– У тебя грехов не меньше, чем у всех остальных подлецов. Только некоторые подлецы считают свою жизнь на белом свете грешной, и пытаются вымолить прощение, пока ещё живы. С ними вопрос посерьёзней. С ними не всё так однозначно, как с тобой. Там решение на высшем уровне принимается. А с тобой всё просто. – Человек Без Тела стал перечислять причины, по которым я лишался шанса попасть в рай. – Ни в церковь, ни в костёл, ни в синагогу ты не ходишь. Креста не носишь, да и окрестить-то тебя твои родители-партактивисты не удосужились. Грехов своих ты не помнишь и не признаёшь. А за сорок лет ты их немало наворотил. Короче – наш клиент.

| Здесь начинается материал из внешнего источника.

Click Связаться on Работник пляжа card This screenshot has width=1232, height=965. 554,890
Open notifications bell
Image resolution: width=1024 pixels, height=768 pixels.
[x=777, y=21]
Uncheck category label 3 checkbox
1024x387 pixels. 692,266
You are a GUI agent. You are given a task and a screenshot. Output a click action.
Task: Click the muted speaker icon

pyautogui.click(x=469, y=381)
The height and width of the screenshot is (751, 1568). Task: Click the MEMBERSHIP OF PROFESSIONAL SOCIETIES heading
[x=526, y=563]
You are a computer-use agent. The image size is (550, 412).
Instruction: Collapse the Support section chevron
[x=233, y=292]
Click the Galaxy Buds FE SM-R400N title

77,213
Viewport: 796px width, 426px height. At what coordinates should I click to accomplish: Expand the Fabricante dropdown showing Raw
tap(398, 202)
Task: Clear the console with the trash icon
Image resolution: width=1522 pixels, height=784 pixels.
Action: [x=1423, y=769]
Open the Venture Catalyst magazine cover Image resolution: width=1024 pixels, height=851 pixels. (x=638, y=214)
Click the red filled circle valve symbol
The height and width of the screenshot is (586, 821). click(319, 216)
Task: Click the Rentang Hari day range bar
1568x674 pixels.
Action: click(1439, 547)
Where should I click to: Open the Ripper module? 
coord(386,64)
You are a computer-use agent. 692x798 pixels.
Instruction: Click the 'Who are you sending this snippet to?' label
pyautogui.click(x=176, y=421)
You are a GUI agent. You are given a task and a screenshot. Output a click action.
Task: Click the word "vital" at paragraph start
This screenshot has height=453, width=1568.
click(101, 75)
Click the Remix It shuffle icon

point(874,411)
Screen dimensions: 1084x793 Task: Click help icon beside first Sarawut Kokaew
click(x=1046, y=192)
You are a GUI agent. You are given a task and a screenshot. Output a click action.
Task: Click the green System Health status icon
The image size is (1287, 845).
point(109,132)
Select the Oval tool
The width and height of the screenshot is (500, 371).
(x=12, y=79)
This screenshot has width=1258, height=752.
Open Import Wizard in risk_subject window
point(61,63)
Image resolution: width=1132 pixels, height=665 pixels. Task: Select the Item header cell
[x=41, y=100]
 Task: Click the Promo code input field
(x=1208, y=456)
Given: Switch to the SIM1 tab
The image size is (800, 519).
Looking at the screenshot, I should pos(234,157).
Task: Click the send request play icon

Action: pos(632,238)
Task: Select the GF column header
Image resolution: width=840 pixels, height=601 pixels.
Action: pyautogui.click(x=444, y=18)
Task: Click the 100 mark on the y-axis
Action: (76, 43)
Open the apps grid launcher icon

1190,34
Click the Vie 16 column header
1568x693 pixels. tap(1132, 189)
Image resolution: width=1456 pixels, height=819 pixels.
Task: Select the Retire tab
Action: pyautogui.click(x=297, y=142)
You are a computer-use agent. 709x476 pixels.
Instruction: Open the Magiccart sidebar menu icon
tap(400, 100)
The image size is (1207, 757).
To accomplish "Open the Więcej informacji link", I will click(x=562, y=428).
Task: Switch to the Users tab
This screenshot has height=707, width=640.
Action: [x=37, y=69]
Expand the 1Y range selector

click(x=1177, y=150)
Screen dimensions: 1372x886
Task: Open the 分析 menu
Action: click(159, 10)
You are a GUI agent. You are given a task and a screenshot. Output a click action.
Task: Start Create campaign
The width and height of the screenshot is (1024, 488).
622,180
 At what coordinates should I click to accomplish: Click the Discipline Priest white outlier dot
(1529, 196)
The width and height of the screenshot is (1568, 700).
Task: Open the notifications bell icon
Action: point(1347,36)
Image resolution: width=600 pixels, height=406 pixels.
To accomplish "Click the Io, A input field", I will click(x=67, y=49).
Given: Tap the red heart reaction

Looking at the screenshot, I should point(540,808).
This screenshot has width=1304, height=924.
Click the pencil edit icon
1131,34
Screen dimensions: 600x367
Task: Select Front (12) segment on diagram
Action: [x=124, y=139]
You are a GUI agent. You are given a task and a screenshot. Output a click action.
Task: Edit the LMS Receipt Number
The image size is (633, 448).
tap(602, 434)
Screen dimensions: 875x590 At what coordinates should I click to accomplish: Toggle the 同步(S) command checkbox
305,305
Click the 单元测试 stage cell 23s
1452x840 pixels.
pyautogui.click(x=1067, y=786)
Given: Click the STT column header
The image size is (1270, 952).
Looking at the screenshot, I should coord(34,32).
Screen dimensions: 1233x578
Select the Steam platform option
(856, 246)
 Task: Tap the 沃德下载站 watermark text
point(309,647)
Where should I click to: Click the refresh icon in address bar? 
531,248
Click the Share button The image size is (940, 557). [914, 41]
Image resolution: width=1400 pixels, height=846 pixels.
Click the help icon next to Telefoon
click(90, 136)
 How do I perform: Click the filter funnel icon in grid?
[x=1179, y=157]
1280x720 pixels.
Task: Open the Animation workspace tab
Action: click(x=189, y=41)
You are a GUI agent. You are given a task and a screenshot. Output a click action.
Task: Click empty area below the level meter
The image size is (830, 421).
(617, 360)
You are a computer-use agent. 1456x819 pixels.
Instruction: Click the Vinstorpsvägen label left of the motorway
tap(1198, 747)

«Может, напомнишь мне о моих грехах?»
– Вообще-то это не по правилам, сегодня ж только генеральная репетиция, – с сомнением в голосе произнёс невидимый собеседник и я почувствовал, что он не прочь рассказать мне о моих грехах, которые стёрлись из моей памяти, или я просто приказал себе о них забыть.
«Любое правило предусматривает исключение, – я решил слегка его подтолкнуть. – К тому же ты сказал, что сегодня генеральная репетиция. Так вот и давай… порепетируем»
Человек Без Тела задумался. Это я так решил, что задумался, потому что он долго молчал. Я тоже молчал, вернее, не думал. Я лежал и считал полосы на потолке. Или на небе. Красные и чёрные.
Человек Без Тела молчал. Я не выдержал и спросил:
«Ты ещё здесь?»
– Не мешай, я считаю.
«Что считаешь?»
– Соотношение.
«Хороших и плохих поступков?»
– А ты прогрессируешь! Не ожидал… Так дело пойдёт, об отсрочке попросишь?
«Ну-у… думаю, вопрос о моей смерти решённый? Или я всё-таки могу рассчитывать на отсрочку?»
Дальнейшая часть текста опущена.